Interest paid on excess reserves that banks keep at the Fed will now be set at 2.35%, or 0.05 percentage points lower than before. Prior to two similar adjustments last year, the Fed had been raising the funds rate and reserves rate in tandem, with the latter acting as a cap for the benchmark rate.

In its view of the economy, the Fed tweaked some of the language from the statement after the March meeting to indicate that growth remains strong. The statement last week said “economic activity rose at a solid rate” while again noting that job gains “have been solid” and that the unemployment rate “has remained low.”

According to some observers, there was disappointment when there was no rate cut but to be honest, no one realistically expected the Fed to lower rates, not with an economy running at close to full employment.

The UK Financial Times in an editorial last week “The burst of US growth may yet subside’’ noted that although the headline US 1Q growth of 3.2% may have cheered markets, the details were less impressive. It said the expansion reflected a jump in government spending, a rebuilding of inventories and a large contribution from net trade.

“None of those factors is likely to be sustained in coming quarters. Inventories are now high compared with sales, suggesting they are more likely to be run down than increased further. Weak world trade growth suggests that the rapid expansion in exports in the first quarter was probably a one-off. The fiscal stimulus pushed through by Donald Trump and the Republican Congress in late 2017 is fading, not strengthening, and the first quarter 2019 government spending number looks more like a timing issue than anything more substantive and sustained’’ said FT.

Banks were in focus – and also Jardine stocks

The main contributors towards the STI’s sterling performance in April when it rose almost 6% were the banks, led by DBS. However, the stock last week fell victim to the “buy in anticipation, sell on news’’ syndrome which frequently manifests itself in markets – DBS’s shares jumped ahead of its earnings announcement last week but weakened once the actual numbers were released.
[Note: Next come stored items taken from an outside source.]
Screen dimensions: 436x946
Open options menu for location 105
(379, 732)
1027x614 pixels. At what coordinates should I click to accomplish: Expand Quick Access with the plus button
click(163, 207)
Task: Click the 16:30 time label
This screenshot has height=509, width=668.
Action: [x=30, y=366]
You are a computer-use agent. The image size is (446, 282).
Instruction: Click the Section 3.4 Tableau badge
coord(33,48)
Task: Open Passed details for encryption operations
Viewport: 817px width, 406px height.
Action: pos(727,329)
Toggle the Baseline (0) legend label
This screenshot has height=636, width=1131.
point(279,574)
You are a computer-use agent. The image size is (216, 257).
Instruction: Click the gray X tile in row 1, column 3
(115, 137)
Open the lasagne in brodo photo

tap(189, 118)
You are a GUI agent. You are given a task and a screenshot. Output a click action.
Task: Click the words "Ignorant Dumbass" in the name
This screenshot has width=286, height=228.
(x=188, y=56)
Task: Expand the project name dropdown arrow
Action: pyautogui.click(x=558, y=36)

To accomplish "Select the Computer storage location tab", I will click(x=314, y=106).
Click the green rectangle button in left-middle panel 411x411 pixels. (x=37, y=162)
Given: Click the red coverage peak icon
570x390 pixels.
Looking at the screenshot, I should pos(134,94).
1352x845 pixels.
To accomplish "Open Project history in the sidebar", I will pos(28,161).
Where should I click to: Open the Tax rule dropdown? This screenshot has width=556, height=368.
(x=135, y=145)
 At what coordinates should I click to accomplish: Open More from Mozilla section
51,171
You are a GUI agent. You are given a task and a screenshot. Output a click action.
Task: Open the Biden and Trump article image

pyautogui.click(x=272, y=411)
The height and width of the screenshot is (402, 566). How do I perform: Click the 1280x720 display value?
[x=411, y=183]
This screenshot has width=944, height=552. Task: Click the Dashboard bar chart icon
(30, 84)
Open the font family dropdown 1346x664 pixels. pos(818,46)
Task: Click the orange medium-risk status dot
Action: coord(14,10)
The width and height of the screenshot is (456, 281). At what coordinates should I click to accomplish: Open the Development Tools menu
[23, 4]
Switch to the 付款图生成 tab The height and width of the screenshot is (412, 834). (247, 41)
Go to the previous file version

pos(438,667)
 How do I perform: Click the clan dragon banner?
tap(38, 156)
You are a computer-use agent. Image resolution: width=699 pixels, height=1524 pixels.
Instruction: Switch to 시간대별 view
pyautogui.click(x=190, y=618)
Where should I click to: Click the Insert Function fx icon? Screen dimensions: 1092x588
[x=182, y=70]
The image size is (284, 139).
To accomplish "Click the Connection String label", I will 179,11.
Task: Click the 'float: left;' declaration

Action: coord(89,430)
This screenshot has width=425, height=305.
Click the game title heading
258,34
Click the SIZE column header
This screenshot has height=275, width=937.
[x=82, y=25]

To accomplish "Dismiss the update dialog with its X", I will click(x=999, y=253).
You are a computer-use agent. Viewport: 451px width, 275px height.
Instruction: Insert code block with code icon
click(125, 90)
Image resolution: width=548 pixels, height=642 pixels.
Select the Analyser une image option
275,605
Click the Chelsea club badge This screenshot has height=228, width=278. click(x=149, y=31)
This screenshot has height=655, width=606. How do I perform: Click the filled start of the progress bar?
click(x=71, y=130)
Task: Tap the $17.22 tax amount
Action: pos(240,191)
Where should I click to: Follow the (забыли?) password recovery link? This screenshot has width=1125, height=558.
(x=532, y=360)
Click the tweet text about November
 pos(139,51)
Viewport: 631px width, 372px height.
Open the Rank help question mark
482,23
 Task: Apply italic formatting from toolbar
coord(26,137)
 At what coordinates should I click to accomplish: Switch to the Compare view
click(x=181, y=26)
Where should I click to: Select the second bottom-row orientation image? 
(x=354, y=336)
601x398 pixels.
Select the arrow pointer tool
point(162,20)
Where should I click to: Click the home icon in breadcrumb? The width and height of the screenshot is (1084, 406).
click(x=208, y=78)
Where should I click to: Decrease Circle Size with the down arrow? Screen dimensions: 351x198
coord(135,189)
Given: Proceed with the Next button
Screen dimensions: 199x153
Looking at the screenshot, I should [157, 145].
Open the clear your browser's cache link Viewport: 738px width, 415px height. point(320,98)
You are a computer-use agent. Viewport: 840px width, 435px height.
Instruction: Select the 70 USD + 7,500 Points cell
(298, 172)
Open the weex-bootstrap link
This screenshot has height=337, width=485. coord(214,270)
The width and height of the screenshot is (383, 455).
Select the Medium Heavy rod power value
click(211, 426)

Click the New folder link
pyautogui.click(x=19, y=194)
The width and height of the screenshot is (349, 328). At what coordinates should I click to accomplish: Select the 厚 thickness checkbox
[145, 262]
To some extent, a fall in the stock led to money shifting to the other two banks, though this did not prove lasting.

Other index stocks that contributed to the STI’s performance should by now be familiar to regular readers – the Jardine stable. On Tuesday, DBS Equity Research issued a “buy’’ on Jardine Cycle & Carriage with a fair value of $39.10, saying that it likes the stock for its diversified earnings growth across the region, on top of its strategic 50.1% interest in Indonesia’s Astra Group. “We remain positive on Indonesia’s longer-term outlook and Jardine C&C represents an inexpensive entry into Astra International’’ said DBS.

Second liners that saw action included No Signboard and Cordlife

Among the other stocks in focus was seafood operator No Signboard, whose shares came under pressure after news that its chief executive had been arrested and is now out on bail. The company said the 30 April arrest was made on “reasonable suspicion” that sections of the Securities and Futures Act on false trading, market-rigging transactions and insider trading “may have been breached”.

The restaurant chain, known for its signature white pepper crab dish, is being investigated by the Commercial Affairs Department (CAD) for an abortive share buyback dated Jan 31.

Umbilical blood banking firm Cordlife’s shares surged 20% or 8.5 cents to $0.505 before a trading halt. The company later said apart from ongoing reviews to enhance shareholder value it did not know of reasons for the rise. It also said there is no guarantee that any concrete transaction would materialise from its reviews.